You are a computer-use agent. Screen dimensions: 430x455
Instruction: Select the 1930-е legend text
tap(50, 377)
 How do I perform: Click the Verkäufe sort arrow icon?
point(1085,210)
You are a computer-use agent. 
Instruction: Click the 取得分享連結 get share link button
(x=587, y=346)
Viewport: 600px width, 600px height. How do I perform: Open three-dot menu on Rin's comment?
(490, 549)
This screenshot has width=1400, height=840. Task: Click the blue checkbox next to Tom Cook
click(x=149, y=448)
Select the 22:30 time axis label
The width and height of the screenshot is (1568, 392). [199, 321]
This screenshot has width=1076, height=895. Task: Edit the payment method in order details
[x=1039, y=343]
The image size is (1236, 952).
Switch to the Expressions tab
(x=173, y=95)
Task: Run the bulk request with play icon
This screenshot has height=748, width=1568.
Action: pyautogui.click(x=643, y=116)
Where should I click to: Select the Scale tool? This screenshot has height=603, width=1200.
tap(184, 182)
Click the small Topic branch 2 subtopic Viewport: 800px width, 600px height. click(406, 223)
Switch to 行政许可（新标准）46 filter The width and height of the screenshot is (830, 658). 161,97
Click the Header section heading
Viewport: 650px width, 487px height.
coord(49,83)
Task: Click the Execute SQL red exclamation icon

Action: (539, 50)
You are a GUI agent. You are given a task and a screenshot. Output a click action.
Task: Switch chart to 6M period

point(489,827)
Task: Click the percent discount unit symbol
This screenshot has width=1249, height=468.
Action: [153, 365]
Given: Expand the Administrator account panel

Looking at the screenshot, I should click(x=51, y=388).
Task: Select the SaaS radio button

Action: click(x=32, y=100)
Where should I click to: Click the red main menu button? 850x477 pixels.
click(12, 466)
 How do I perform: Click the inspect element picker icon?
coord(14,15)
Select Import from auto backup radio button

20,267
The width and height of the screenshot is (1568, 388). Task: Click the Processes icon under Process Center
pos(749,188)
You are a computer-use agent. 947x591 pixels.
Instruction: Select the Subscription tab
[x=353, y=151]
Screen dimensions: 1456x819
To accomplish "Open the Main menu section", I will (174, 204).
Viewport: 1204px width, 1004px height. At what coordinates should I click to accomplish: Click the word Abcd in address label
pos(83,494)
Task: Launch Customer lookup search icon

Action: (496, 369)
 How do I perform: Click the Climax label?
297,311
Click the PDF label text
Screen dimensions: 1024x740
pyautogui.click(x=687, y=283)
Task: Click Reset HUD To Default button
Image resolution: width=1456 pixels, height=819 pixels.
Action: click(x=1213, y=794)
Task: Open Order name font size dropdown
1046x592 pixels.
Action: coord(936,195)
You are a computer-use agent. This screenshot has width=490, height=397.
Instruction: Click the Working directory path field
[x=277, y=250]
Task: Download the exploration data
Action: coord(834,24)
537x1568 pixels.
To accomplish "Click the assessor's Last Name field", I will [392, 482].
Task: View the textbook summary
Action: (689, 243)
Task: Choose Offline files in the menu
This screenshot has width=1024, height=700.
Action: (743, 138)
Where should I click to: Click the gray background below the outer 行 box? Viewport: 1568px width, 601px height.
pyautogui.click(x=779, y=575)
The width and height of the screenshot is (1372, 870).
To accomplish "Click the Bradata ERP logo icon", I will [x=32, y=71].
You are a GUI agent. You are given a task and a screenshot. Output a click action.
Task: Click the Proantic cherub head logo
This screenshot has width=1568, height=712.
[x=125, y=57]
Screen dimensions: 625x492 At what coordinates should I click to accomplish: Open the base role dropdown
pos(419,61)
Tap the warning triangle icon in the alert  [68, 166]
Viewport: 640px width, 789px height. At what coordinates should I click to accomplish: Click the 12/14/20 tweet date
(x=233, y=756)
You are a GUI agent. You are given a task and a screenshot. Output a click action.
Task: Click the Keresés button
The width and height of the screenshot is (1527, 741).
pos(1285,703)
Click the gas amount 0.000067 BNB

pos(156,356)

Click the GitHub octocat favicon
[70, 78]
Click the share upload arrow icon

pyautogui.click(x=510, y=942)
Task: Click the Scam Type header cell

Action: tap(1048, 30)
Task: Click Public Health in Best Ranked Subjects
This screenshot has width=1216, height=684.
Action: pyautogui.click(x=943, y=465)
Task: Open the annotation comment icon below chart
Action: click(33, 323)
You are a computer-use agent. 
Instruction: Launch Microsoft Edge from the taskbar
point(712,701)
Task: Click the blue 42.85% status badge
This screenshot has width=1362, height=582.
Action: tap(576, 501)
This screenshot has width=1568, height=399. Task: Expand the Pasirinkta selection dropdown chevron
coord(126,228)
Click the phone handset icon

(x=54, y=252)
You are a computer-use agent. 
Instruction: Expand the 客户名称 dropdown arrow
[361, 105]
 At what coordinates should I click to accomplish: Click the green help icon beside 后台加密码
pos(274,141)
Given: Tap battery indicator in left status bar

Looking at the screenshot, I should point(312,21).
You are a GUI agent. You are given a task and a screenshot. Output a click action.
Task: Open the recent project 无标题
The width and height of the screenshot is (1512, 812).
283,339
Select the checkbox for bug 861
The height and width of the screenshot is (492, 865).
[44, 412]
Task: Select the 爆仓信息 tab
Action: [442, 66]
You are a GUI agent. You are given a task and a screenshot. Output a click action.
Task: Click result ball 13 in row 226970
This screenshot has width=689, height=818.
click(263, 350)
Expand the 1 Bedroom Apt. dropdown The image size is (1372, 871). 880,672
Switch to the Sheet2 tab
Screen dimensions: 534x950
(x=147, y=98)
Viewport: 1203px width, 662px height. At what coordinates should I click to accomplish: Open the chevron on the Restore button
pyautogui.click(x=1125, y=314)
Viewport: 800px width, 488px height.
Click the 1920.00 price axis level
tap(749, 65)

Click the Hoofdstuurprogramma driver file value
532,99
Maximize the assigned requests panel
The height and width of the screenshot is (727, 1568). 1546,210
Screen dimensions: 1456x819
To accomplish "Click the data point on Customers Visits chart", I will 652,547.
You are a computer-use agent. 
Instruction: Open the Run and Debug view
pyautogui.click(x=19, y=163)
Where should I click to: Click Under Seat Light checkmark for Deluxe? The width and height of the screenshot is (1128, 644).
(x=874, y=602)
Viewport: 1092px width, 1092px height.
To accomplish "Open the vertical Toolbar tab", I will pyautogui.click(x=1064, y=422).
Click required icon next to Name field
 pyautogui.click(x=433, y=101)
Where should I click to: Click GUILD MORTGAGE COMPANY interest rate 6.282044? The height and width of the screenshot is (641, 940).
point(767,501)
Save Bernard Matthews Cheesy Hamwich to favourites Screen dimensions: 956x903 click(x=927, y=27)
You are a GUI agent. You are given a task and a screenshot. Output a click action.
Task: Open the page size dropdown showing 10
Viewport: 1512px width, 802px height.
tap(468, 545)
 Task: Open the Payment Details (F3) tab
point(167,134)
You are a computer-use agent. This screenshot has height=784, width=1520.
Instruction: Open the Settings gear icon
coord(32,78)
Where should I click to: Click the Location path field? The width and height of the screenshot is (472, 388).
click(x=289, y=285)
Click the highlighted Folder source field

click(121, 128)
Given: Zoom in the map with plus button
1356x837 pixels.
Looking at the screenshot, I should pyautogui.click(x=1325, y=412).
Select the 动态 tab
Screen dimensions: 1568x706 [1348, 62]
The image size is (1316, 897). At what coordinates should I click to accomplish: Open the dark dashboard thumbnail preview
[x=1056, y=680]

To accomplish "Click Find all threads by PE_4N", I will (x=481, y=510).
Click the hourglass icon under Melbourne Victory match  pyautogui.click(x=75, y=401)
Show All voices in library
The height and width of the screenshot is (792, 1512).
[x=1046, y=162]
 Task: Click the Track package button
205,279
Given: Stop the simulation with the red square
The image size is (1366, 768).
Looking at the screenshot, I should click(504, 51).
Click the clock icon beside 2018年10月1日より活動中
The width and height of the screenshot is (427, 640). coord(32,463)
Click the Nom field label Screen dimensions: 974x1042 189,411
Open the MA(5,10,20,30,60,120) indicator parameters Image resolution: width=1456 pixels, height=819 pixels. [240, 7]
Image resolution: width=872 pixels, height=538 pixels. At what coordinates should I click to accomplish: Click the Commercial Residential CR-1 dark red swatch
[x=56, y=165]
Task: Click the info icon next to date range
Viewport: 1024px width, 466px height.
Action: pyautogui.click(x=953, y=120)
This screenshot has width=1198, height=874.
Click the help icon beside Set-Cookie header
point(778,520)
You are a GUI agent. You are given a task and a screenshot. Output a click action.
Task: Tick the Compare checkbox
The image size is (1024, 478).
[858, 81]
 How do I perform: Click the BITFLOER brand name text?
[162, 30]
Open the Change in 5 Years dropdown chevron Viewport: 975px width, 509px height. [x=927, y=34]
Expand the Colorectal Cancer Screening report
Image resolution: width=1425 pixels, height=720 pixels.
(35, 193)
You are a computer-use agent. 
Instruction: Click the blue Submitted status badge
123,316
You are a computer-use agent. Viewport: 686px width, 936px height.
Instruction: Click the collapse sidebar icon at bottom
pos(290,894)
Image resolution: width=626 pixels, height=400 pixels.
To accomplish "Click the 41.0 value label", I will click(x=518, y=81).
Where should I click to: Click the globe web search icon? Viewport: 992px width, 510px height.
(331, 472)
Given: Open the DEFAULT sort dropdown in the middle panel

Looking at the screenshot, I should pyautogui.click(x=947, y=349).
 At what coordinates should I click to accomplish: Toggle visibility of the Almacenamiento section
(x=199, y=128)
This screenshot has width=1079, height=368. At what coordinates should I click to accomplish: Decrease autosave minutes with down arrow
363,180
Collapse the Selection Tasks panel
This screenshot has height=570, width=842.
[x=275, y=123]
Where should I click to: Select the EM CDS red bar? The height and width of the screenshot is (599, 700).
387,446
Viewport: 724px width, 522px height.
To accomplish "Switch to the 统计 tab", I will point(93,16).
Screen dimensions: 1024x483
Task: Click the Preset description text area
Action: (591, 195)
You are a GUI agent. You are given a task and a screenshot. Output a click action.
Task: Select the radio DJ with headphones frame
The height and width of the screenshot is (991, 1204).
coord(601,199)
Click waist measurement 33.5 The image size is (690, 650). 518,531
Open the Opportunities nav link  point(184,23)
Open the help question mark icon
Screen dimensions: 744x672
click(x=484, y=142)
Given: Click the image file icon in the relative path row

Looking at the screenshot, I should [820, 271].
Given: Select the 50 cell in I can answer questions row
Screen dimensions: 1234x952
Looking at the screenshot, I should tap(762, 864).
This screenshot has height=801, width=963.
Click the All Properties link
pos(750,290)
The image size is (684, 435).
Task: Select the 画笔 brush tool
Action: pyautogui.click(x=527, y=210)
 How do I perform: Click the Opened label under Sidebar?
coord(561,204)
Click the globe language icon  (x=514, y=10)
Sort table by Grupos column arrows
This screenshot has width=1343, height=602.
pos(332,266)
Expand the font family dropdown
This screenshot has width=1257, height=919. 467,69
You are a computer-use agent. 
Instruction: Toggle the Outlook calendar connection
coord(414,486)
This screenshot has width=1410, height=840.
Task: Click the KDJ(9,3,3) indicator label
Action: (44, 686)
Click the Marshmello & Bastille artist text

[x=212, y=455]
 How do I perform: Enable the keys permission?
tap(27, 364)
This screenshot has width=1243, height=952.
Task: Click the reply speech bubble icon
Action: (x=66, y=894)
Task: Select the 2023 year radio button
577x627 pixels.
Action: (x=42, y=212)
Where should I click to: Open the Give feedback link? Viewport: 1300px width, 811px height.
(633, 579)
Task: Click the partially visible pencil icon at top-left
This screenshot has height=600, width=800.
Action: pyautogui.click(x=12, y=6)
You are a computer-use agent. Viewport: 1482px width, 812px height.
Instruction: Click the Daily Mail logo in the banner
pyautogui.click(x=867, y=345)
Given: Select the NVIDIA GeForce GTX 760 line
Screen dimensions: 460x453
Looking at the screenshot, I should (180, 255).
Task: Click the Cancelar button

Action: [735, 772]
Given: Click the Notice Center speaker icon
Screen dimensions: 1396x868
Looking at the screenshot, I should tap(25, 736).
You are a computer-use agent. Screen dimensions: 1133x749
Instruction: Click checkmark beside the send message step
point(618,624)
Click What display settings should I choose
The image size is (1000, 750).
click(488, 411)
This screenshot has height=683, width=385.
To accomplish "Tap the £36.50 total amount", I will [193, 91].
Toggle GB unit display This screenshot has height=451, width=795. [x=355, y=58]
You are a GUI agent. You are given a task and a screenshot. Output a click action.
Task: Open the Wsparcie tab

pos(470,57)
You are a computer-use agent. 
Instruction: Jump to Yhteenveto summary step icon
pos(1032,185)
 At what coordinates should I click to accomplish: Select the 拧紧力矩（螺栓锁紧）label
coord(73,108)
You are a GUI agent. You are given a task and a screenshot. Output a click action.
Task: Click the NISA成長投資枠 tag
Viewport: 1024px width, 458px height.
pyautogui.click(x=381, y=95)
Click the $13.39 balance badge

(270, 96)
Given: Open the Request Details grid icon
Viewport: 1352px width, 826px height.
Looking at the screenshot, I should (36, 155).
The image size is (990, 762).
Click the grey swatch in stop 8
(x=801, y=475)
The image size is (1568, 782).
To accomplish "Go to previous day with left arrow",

-=-=-=-=-

## Exercise details
Using the records above, copy word for word the line with "Where should I click to: Select the EM", the line with "Viewport: 724px width, 522px height.", and every line between them.

## Solution to the problem
Where should I click to: Select the EM CDS red bar? The height and width of the screenshot is (599, 700).
387,446
Viewport: 724px width, 522px height.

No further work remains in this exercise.